**Data provided:**

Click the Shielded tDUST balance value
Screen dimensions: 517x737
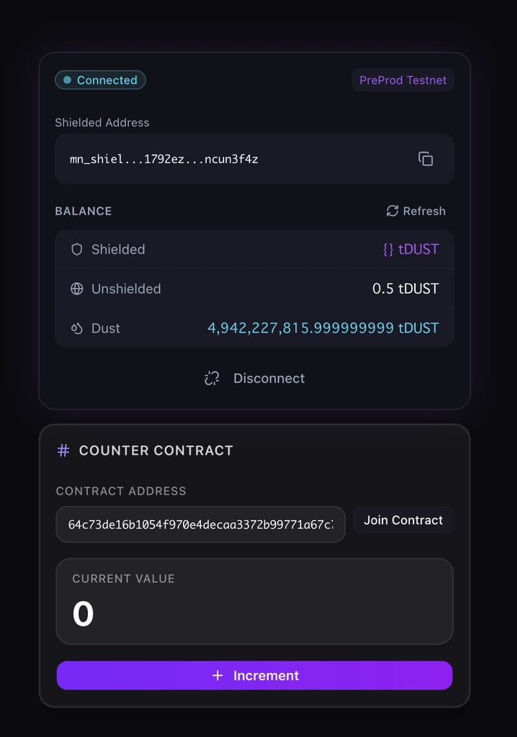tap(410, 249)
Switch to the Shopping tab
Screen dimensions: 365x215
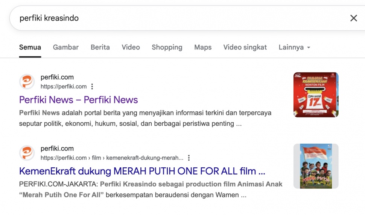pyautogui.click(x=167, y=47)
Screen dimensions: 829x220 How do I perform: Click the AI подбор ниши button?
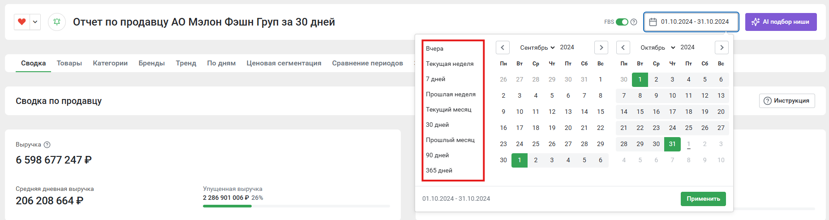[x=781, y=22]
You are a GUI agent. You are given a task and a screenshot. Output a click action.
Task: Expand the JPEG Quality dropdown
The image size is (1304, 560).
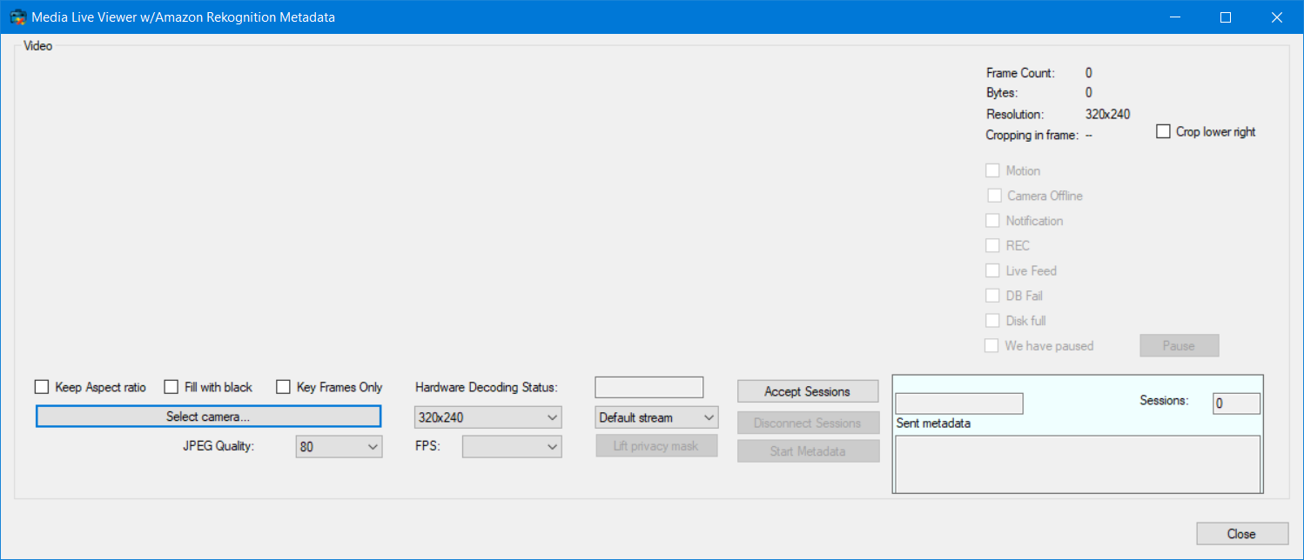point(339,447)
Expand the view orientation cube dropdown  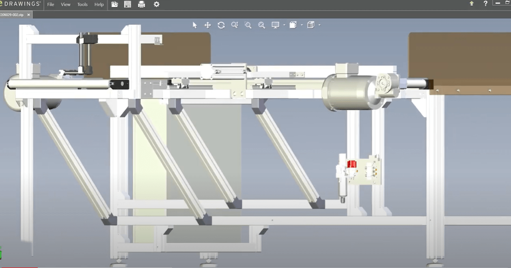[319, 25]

**What you will do:** Edit the material from its first line up to and including the line that contains "[x=781, y=22]", replacing "Screen dimensions" with "Screen size" and leaving everything else unchanged. Give back only those lines, without the pictures.

**The solution:**
Click the Shielded tDUST balance value
Screen size: 517x737
tap(410, 249)
Switch to the Shopping tab
Screen size: 365x215
pyautogui.click(x=167, y=47)
Screen size: 829x220 How do I perform: Click the AI подбор ниши button?
[x=781, y=22]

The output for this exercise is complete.